Mr. Keane pareció perplejo.
—No lo intenté —dijo—. Era el acusado quien tenía las cartas. En todo caso, trataba de estafarme.
Terminadas las pruebas de la acusación, O'Connor subió al estrado para declarar en su propio interés. El secretario le tomó juramento. Su declaración fue tan sencilla como quejumbrosa. Se ganaba la vida comprando y vendiendo caballos, lo cual no era un delito. Le gustaba jugar a las cartas con los amigos, aunque era bastante torpe con ellas. Una semana antes de su viaje en tren del 13 de mayo, estaba tomando una cerveza en un
pub
de Dublín cuando sintió un bulto en el banco de madera, debajo de su muslo.

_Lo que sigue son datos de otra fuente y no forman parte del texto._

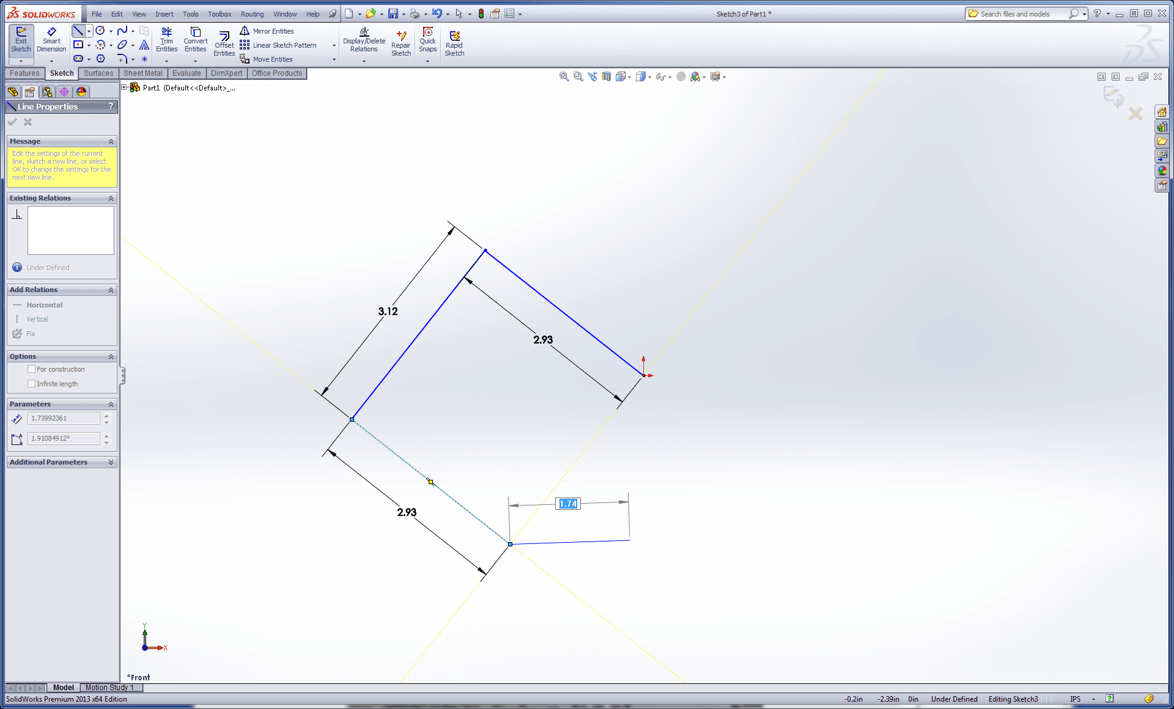Open Display/Delete Relations tool
1174x709 pixels.
coord(364,40)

Era una baraja, sin duda abandonada por un anterior ocupante del banco, y, ciertamente, no era nueva. Pensó en entregarla al hombre del bar, pero se dio cuenta de que una baraja tan usada no tenía ningún valor. Por esto la guardó, para distraerse haciendo solitarios en sus largos viajes en busca de un potro o una yegua para sus clientes.

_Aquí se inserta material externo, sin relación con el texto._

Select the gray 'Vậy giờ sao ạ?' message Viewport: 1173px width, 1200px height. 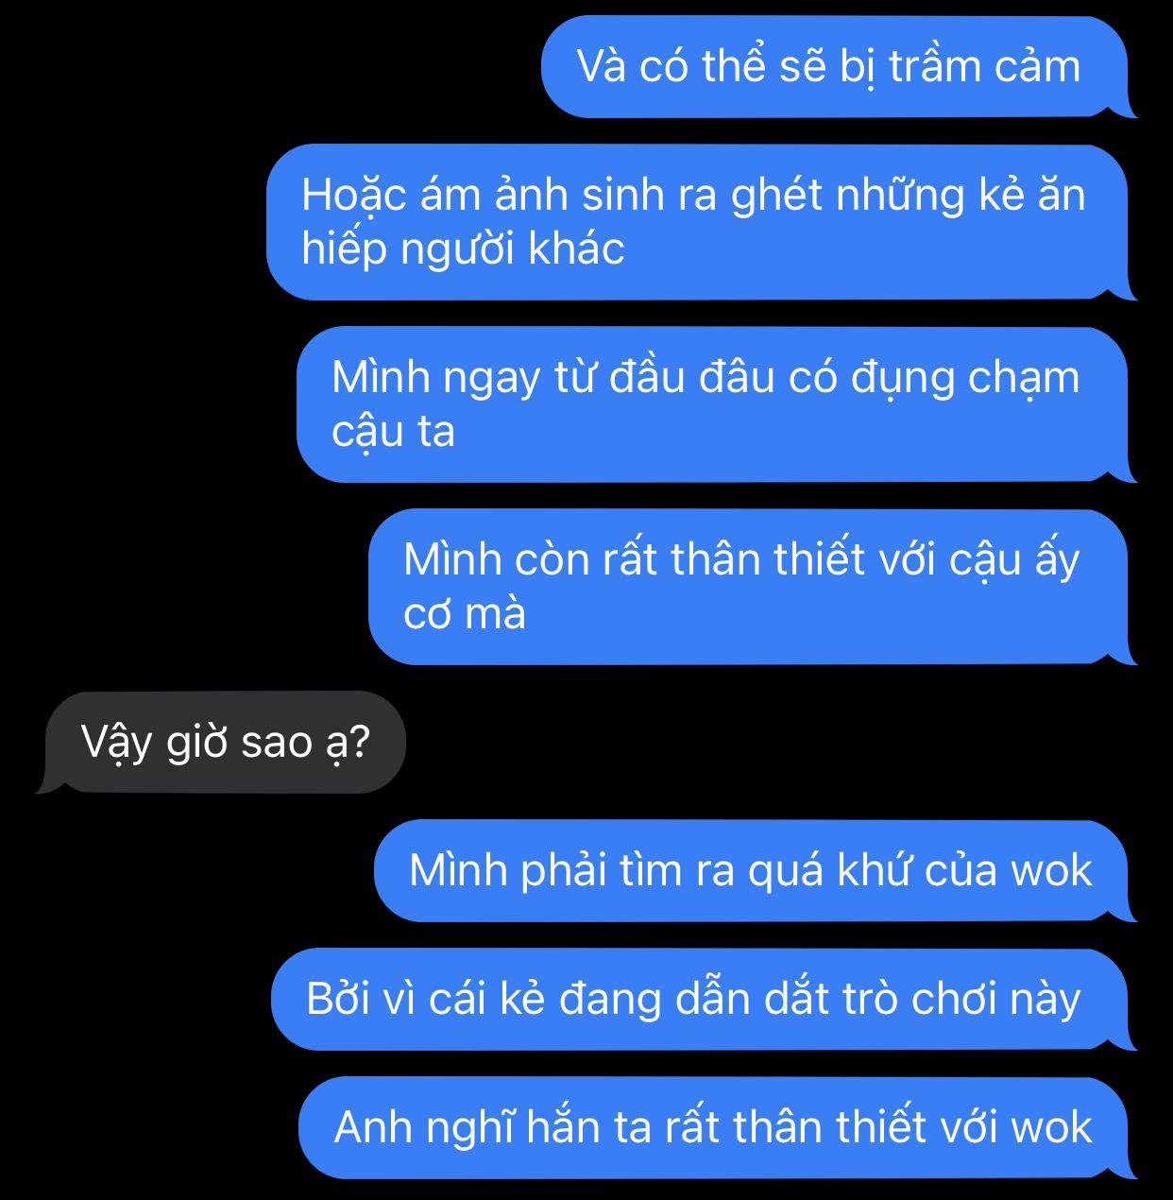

Si las cartas estaban marcadas, él lo ignoraba en absoluto. No sabía nada de los sombreados y de los recortes de que había hablado el detective. Ni siquiera habría sabido qué buscar en el reverso de unos naipes encontrados en un banco de un
pub
.
En cuanto a hacer trampas, ¿no ganaban los tramposos?, preguntó al jurado. Él había perdido libras y 10 chelines durante aquel viaje, en beneficio de un desconocido. Se había portado como un imbécil, pues el desconocido tenía la suerte de cara. Si Mr. Keane había apostado y perdido más que él, quizá se debió a que Mr. Keane era aún más atrevido que él. Negaba en absoluto haber hecho trampa, o no habría perdido un dinero ganado a costa de muchos sudores.
Al interrogarle, el fiscal trató de destruir su historia. Pero el hombrecillo se aferró a ella con cortés y modesta tenacidad. Por último, el fiscal tuvo que sentarse sin obtener mayores resultados.

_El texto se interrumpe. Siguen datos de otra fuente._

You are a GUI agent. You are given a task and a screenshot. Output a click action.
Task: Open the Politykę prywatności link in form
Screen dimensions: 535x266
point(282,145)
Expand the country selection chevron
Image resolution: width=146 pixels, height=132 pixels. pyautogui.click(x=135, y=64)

O'Connor volvió al banquillo y esperó. El juez Comyn le miró desde el estrado. «Eres un pobre diablo, O'Connor —pensó—. O lo que has dicho es verdad, en cuyo casi tienes mala suerte con las cartas: o no lo es, y en ese caso eres el fullero más incompetente del mundo. Sea como fuere, has perdido dos veces, con tus propias cartas, en provecho de dos viajeros desconocidos.»
Sin embargo, al resumir el debate, no podía plantear aquel dilema. Señaló al jurado que el acusado sostenía que había encontrado la baraja en un
pub
de Dublín y que ignoraba que los naipes estuviesen marcados. Él jurado podía creerlo o no creerlo; pero lo cierto era que la acusación no había podido probar lo contrario y, según la ley irlandesa, la prueba incumbía a la acusación.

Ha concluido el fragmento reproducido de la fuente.